The Girl, the Gypsy & the Gargoyle Page 13
But Laurel couldn’t give up now. She had scars on her face, and she had to have something to show for that. Around them, the darkness was gathering, leaving the Hallvard illuminated solely by the red light of the Troll’s Eye. As the sun set, though, the doorway was starting to close.
“Stall him until his feet turn to stone.”
“That’ll be too late!”
“No! It’s mine!” She held the Troll’s Eye in her clenched fist and shook it fiercely at the boy and the beast. “Mine.”
Jassy grabbed Laurel’s fist. She struggled, but Jassy was stronger. He wrenched the stone away and wheeled around to the Hallvard. It lunged at them, but Jassy threw the stone aside. He ducked under the beast’s arm, seized Laurel’s hand and pulled her to the Eye. Just as the ball of sun was disappearing beneath the horizon, so too, the doorway home was disappearing.
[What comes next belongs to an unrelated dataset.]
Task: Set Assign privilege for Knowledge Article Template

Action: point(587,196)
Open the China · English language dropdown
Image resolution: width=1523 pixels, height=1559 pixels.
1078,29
Laurel strained against Jassy’s pull, back toward the jewel. She had to get it before the Hallvard. But the beast already had it, was holding it up. The last rays of the sun caught the Troll’s Eye, and red flashes of light darted across the plateau.
And the Hallvard’s feet started turning to granite.
“He’s turning to stone, let me get my jewel!” Laurel twisted her hand away.
“No time! Two in, two out! It’s now or never!”
Jassy stepped through the Troll’s Eye and yanked Laurel with him. They were almost home.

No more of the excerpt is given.